Annual inflation in expenditure groups

 - Source: TurkStat, ING
Source: TurkStat, ING

Overall, annual inflation continues to fall despite administrative price adjustments and no respite from services. The downtrend will likely continue as the lagged effects of monetary tightening on credit and domestic demand and the continued real appreciation of the lira will keep the underlying inflation trend on a downward path for the remainder of this year. We see end-year inflation close to the upper band of the CBT’s forecast range.

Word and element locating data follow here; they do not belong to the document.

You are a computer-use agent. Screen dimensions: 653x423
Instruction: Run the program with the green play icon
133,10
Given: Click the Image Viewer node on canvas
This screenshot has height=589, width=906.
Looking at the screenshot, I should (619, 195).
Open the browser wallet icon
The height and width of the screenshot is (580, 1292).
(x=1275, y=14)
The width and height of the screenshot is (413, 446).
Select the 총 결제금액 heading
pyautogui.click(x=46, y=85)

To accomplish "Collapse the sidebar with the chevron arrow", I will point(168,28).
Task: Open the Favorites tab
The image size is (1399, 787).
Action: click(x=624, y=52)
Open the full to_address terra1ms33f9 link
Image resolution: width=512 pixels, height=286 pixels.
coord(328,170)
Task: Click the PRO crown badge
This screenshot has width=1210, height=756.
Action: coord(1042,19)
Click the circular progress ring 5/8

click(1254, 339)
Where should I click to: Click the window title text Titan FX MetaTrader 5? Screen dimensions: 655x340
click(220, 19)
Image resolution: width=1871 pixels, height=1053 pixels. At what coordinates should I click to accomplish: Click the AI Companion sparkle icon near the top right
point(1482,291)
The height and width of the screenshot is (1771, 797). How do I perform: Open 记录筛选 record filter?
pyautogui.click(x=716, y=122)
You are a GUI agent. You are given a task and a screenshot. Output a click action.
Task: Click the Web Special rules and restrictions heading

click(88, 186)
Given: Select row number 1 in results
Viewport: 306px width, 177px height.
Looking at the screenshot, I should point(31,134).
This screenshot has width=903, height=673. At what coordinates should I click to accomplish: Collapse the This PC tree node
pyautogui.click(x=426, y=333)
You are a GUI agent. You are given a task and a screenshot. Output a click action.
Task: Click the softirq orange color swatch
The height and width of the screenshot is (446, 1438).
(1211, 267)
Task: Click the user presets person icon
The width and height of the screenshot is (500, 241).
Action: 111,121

In addition, the FX deposit expansion accelerated lately as we saw a US$2bn increase in residents’ FX deposits, and $1.9bn outflows from foreign holdings of TRY assets, which resulted in a $2.5bn decline in the CBT’s net FX reserve position. Accordingly, the bank introduced a series of macroprudential tightening measures last week to contain the increase in FX demand from locals. These measures are in line with the CBT’s guidance that it will deliver additional tightening if needed. We continue to expect the policy rate to remain flat until November and at 45% by the end of the year.